* PASSAGE TO READ
*** Begin section ***
Chickasaw writer and environmental activist Linda Hogan will shine a literary light on the Native perspective on the world when she brings her latest work of long-form performance poetry to the campus on April 11 for the Southwest Writer's Institute's 4th Annual Maxwell Silver Memorial Reading. The event is free and open to public, with book signing to follow.
Linda Hogan
"Indios: A poem to be spoken" recasts the ancient Greek tale of Medea, whose children were murdered by the Corinthians and who was also feared for her cultural differences and her knowledge, through the story of a jailed Native woman accused of killing her children.
Hogan's many essays, novels, and poetry frequently explore the traditional indigenous view of and relationship to the land. Her work also studies the historical wrongs done to Native Americans and the American environment since the European colonization of North America.
*** End section ***
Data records
*** Begin section ***
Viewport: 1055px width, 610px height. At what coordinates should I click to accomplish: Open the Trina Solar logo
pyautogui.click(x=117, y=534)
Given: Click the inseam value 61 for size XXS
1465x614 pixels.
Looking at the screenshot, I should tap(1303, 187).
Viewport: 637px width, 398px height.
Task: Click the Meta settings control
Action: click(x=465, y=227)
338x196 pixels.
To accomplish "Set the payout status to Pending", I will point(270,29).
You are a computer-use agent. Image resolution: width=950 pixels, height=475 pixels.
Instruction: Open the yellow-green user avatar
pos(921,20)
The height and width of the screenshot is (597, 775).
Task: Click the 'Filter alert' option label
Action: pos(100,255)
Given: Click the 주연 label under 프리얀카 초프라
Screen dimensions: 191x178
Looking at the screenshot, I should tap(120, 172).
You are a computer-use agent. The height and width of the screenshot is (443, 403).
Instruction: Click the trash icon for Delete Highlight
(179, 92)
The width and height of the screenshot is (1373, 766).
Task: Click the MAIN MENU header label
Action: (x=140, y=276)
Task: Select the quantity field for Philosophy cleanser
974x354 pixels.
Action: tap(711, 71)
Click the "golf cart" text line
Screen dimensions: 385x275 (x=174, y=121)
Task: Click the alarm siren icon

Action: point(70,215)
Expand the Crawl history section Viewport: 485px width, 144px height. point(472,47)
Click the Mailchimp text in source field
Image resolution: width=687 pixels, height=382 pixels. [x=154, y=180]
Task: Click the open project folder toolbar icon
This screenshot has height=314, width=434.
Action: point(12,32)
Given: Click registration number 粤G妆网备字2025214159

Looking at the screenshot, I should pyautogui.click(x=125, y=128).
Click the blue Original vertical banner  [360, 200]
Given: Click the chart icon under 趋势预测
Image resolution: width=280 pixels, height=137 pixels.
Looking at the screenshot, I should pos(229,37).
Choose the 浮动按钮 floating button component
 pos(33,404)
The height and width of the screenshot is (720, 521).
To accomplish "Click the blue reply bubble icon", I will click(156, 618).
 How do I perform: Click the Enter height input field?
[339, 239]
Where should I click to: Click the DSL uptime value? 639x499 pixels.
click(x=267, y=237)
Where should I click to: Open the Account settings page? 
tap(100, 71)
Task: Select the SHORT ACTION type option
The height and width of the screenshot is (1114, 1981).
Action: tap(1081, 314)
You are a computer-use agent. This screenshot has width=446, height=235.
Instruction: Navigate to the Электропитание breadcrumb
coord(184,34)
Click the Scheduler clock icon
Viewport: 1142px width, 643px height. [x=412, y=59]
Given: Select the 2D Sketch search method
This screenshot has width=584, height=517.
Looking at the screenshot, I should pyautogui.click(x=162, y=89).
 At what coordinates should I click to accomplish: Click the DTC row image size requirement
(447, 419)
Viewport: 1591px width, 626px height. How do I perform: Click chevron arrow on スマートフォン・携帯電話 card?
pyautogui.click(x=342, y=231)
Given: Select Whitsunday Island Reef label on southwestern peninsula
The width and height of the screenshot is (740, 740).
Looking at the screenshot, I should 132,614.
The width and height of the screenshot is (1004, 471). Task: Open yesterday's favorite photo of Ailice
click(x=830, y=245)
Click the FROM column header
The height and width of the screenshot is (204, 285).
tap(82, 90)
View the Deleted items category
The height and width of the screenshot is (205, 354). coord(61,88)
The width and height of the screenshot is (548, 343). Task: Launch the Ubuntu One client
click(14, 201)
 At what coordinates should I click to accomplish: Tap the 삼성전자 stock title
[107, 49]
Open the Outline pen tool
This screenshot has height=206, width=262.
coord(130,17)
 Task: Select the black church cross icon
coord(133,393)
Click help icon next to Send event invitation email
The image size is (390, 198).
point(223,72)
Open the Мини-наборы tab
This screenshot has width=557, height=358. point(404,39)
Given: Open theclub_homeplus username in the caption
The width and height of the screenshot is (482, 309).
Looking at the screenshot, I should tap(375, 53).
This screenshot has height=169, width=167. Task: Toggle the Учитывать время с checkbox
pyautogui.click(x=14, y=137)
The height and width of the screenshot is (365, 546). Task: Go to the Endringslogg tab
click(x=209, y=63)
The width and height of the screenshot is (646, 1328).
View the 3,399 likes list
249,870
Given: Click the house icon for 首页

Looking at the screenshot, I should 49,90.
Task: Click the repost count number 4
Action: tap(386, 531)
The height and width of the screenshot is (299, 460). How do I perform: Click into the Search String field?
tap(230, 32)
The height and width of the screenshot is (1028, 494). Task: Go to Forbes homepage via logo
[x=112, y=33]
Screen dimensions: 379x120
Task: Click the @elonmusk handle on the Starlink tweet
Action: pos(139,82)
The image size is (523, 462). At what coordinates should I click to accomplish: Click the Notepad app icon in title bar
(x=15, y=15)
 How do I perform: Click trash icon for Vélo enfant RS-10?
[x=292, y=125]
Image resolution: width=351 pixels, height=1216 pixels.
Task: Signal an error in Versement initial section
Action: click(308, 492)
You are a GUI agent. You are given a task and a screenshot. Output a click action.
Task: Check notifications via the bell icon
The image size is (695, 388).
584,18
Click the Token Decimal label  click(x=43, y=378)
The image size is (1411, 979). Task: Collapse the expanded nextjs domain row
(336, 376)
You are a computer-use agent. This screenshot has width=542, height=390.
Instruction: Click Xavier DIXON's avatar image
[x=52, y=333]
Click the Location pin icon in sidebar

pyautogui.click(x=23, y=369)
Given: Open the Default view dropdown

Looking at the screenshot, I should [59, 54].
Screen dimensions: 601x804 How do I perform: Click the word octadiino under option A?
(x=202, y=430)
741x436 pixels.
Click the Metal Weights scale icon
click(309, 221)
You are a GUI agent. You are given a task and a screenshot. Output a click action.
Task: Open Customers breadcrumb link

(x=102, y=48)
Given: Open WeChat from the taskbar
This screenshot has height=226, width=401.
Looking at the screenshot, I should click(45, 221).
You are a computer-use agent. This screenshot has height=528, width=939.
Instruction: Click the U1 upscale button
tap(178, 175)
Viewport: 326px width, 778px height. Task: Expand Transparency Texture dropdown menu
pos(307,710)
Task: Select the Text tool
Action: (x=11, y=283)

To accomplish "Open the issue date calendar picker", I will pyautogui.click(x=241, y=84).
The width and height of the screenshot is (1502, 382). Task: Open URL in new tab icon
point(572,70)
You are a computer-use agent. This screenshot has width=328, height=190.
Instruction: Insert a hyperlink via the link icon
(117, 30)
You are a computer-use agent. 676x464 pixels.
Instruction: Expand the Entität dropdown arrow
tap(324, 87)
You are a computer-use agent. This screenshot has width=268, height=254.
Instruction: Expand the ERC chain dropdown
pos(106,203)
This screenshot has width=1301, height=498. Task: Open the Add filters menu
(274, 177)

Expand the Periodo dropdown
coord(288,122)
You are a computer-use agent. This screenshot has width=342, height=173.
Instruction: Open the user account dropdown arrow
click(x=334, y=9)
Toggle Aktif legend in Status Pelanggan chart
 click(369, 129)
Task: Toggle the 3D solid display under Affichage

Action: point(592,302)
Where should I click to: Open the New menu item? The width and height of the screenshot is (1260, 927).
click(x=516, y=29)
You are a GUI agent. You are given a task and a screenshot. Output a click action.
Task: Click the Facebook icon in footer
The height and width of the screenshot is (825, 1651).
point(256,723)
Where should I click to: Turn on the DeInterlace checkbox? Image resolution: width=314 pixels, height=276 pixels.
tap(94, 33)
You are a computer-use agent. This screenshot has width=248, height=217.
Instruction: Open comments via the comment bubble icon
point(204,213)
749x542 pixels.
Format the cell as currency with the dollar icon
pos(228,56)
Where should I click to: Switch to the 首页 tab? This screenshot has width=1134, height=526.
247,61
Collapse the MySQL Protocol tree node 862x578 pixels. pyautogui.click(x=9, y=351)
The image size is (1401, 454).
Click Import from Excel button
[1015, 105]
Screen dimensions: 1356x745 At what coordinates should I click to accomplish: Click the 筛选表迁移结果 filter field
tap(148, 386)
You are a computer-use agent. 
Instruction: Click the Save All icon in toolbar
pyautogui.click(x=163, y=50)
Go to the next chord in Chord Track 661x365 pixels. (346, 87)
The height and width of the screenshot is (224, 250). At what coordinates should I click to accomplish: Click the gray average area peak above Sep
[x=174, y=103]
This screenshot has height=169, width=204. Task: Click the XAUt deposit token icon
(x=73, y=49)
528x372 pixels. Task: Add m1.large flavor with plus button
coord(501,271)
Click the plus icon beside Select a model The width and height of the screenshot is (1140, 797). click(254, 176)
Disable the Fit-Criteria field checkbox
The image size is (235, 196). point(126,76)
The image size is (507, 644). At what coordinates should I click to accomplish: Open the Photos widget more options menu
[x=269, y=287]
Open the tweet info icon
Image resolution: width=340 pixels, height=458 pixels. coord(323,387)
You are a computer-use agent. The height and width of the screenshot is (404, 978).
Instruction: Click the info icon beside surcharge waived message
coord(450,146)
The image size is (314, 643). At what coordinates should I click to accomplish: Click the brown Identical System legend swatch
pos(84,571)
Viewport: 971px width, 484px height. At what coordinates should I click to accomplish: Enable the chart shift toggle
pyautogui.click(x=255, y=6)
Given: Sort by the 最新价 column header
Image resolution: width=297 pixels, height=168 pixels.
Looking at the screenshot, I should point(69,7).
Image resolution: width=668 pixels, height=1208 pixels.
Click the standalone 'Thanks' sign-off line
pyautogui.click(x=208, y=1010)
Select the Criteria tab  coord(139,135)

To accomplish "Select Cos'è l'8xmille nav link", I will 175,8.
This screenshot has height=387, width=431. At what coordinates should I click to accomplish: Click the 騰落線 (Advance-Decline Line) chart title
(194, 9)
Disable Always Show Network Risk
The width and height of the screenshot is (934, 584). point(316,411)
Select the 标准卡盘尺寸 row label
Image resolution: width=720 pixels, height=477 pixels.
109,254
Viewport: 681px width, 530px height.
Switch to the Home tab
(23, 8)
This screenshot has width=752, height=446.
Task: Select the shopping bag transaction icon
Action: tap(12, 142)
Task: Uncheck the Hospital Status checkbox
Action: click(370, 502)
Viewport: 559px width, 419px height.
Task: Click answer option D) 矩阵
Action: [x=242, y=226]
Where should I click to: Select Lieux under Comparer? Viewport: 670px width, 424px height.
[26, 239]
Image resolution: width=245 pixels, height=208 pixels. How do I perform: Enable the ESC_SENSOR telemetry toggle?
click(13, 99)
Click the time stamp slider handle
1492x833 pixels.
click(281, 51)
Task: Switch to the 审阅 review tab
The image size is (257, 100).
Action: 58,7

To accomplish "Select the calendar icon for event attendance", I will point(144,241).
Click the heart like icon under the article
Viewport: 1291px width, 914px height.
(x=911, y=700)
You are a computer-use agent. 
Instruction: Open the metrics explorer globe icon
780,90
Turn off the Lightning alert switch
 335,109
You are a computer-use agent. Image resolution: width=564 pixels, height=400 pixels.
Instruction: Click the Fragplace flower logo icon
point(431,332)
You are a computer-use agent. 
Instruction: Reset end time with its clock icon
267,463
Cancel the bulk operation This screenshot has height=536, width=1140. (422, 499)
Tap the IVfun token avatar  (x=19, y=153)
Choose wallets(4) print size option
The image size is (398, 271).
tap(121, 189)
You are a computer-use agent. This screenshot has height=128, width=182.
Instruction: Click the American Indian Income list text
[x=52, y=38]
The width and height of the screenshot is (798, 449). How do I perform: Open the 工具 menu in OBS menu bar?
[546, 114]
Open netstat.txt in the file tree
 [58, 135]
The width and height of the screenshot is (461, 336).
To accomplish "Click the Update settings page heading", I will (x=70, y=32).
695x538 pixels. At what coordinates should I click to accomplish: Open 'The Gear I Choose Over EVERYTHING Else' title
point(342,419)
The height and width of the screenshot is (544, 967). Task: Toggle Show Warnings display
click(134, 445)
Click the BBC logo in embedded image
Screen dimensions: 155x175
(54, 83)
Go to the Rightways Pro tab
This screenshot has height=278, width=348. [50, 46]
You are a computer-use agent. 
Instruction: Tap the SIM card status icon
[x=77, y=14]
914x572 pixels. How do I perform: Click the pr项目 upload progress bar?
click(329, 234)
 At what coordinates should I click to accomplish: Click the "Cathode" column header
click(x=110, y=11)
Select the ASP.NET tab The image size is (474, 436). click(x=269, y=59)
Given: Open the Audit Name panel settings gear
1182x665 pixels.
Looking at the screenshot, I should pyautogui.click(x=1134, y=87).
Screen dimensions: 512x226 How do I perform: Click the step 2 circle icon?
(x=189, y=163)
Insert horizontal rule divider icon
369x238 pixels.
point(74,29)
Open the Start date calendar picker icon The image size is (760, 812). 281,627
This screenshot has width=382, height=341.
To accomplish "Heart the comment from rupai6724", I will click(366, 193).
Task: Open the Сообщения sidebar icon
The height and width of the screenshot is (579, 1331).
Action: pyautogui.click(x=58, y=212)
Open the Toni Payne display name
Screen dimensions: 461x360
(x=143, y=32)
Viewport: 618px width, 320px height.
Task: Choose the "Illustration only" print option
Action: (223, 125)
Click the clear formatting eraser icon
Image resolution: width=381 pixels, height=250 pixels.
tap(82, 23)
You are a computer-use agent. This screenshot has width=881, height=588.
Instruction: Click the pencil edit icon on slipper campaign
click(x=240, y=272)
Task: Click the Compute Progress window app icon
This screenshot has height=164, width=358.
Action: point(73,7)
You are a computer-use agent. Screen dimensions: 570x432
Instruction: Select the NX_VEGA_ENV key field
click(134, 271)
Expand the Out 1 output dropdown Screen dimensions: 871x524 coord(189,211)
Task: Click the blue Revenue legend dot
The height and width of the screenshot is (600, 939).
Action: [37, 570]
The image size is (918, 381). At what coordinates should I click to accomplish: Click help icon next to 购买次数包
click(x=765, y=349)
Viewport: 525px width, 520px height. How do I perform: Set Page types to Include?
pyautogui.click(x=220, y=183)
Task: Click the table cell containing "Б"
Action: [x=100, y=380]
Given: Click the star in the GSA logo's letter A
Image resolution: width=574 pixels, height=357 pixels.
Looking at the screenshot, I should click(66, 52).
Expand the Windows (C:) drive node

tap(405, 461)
*** End section ***
* QUESTIONS TO ANSWER
(a) Decide whether each statement agrees with the passage on Linda Hogan. Answer yes or no for each, and quote the words from the passage that settle it.
(i) The reading is free and open to the public.
(ii) The poem tells the Medea story through a jailed Native woman accused of killing her children.
(iii) The event is the Institute's fifth annual Maxwell Silver Memorial Reading.
(b) Extend the passage on Linda Hogan from the point where it ends.
You will not need the data records.

* RESPONSES BY ITEM NUMBER
(a)
(i) Yes: "The event is free and open to public"
(ii) Yes: "through the story of a jailed Native woman accused of killing her children"
(iii) No: "4th Annual Maxwell Silver Memorial Reading"

(b)
Her most recent books are the poetry collection Rounding the Human Corners (2008) and the novel People of the Whale(2008). Her other books include the novels Mean Spirit, a finalist for the Pulitzer Prize and winner of both the Oklahoma Book Award and the Mountains and Plains Book Award; Solar Storms, a finalist for the International Impact Award; and The Book of Medicines, a finalist for the National Book Critics Circle Award. Her other poetry books have received the Colorado Book Award and an American Book Award.
Hogan has also received a prestigious Lannan Fellowship, a National Endowment for the Arts Fellowship, a Guggenheim, and has been awarded the Mountains and Plains Lifetime Achievement Award. A Professor Emerita from the University of Colorado, she is now the writer-in-residence for the Chickasaw Nation, in Oklahoma, where she is researching and writing on Chickasaw history, mythology, and lifeways.
Hogan will perform "Indios" Wednesday, April 11, at 7 p.m. in Room 130, Noble Hall.